Her chest ached. On impulse, she glanced at her watch, surprised to discover that it was almost two a.m.

Although she'd told her mother that she was so disturbed she doubted she'd be able to sleep, she abruptly felt exhausted and decided to get out of her clothes, change into her shorts and T-shirt, and try to sleep.

But as she stood and removed her cotton pullover, she noticed the phone on the bedside table.

The mansion's air conditioning made her breasts cold, nipples rising.

Still, she hesitated, staring at the phone. I ought to call my loft and check if I've got any messages on my answering machine, she told herself.

No. It can wait till morning.

Sure.

But so much has…

I ought to make sure that nothing else has happened.

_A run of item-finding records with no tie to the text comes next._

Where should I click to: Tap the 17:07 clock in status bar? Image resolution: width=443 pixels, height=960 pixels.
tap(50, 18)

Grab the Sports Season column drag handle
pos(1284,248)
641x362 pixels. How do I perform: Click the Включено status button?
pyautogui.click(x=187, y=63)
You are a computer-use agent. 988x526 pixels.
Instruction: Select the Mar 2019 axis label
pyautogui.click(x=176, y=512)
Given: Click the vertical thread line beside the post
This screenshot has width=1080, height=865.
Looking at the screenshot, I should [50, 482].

So she tapped buttons on the phone, listened to the static on the long-distance line, heard a buzz, then another buzz, and finally her voice on the answering machine. 'This is Tess. I can't answer the phone right now. Please leave a message at the tone.'

Immediately she tapped two more numbers, 24, her birthdate, the security code that she'd programmed into her answering machine and would prevent anyone else from calling her home, pressing two numbers at random, and gaining access to her messages.

A man's gravelly voice was instantly recognizable. 'Tess, it's Lieutenant Craig. The time is' – garbled voices in the background - 'quarter-after-five. Call me at the office as soon as you can.'

A beep signalled the end of the message.

Curious – shivering because of it – Tess waited to hear if she had any other messages.

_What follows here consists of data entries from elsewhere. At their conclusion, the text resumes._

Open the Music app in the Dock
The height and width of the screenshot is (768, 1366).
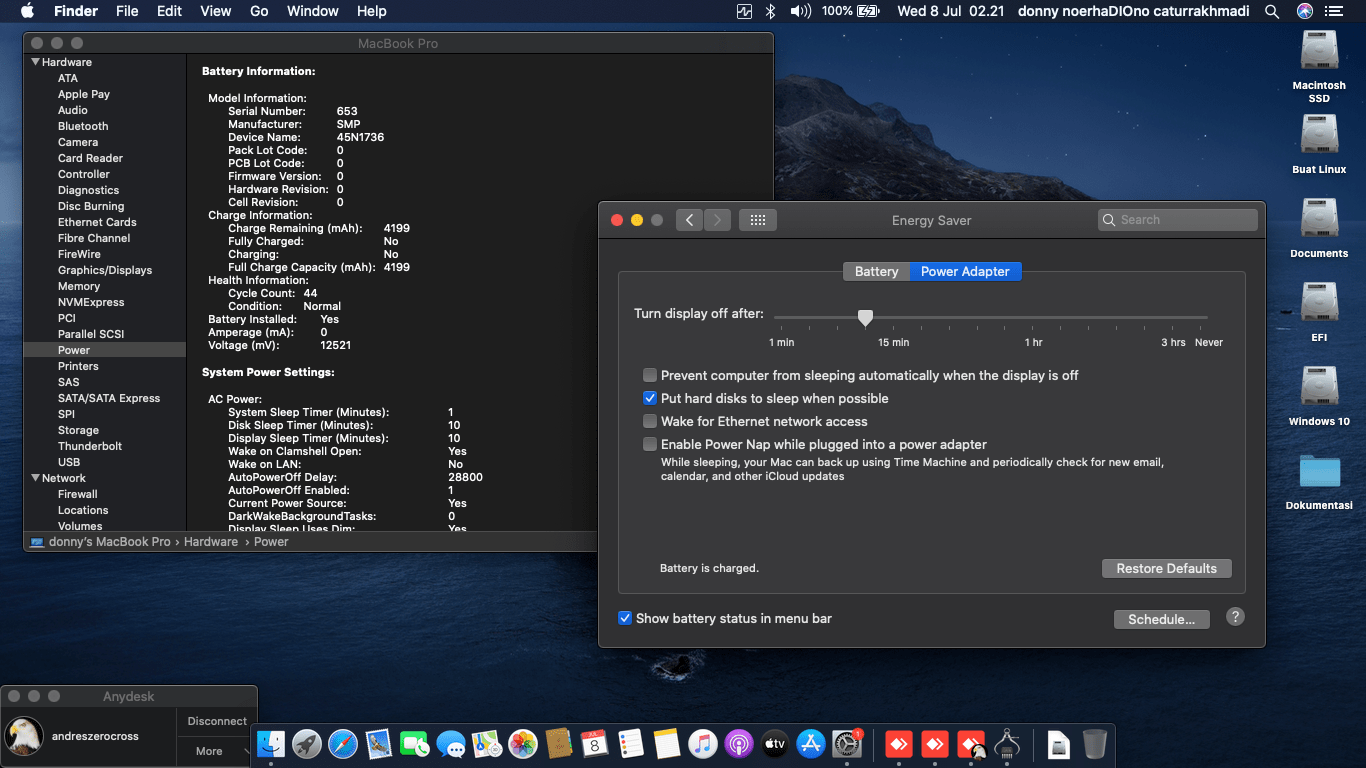tap(703, 744)
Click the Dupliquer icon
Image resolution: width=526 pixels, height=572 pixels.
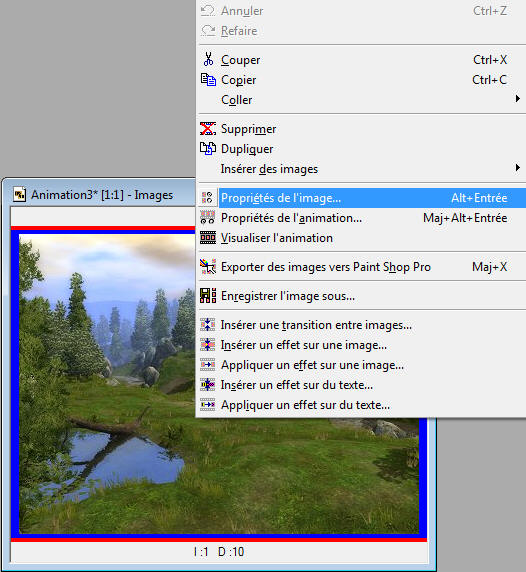tap(208, 148)
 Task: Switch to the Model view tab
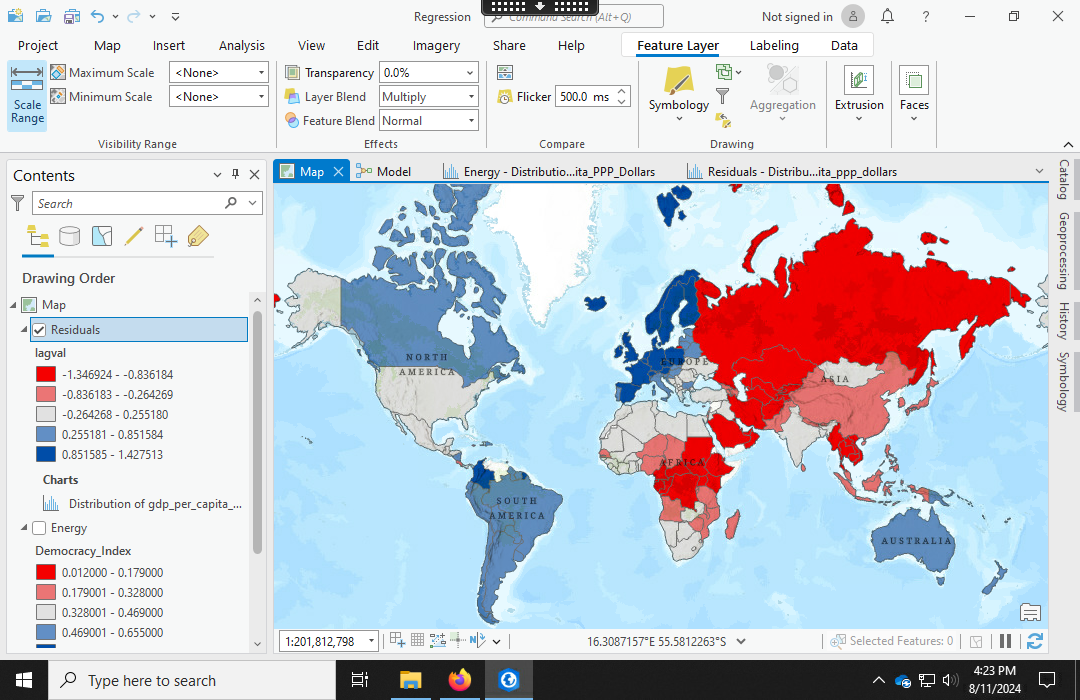tap(384, 172)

'It's Lieutenant Craig again. Half-past six. Call me at once.'

Another beep.

The urgency in the lieutenant's voice made Tess even more anxious to hang up and phone him, but she resisted the impulse, still needing to know if she had other messages.

'It's Lieutenant Craig. It's almost eleven. Where the hell are you? Call me.'

This time, there were three beeps, the signal that all the messages had been replayed. Tess broke the connection, removed her wallet from her purse, found the card that Craig had given her, and decided that even though his first message had told her to call him at the office, he wouldn't be there now at two in the morning.